> **Written instruction**: Show each line of the entries below that contains the string "location", copied in full.

[Word and item position data]
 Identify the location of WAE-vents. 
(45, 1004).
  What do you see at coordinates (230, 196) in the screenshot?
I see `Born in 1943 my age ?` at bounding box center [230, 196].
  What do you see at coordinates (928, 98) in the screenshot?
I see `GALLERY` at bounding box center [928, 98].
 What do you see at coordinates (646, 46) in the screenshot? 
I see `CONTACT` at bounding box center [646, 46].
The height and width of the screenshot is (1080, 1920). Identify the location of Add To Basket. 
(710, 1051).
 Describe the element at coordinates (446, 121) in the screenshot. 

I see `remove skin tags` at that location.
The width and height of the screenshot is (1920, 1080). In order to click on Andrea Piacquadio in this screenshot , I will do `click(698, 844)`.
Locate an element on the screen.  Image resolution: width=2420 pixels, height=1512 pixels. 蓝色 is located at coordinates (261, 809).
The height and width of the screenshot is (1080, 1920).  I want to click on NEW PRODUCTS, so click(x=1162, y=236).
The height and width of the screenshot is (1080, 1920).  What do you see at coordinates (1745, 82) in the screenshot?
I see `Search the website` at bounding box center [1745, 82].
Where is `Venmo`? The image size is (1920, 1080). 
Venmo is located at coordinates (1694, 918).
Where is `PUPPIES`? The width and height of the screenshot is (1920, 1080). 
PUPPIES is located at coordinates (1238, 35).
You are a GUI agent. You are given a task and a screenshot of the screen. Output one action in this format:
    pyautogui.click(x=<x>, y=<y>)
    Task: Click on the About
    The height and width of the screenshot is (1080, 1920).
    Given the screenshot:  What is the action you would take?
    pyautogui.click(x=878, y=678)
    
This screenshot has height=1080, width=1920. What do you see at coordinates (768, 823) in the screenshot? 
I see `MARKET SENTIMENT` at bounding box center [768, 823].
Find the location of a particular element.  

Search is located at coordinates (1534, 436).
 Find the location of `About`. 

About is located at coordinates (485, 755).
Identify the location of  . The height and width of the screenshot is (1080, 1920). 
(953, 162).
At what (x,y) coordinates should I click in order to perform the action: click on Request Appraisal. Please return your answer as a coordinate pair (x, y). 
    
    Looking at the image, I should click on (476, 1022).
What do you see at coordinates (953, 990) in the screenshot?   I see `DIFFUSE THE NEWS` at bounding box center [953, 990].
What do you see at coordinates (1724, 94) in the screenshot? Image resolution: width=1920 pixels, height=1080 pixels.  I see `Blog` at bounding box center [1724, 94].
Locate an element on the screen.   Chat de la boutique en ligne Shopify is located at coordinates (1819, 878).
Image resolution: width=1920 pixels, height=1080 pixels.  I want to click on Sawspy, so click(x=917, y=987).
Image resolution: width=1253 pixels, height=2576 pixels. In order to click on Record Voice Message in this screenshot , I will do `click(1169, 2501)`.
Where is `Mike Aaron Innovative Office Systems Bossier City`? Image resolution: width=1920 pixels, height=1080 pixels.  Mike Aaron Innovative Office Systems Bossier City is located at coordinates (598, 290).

> **The solution**:
 Identify the location of WAE-vents. 
The height and width of the screenshot is (1080, 1920). Identify the location of Add To Basket. 
I see `remove skin tags` at that location.
Find the location of a particular element.  
 Find the location of `About`. 
Identify the location of  . The height and width of the screenshot is (1080, 1920). 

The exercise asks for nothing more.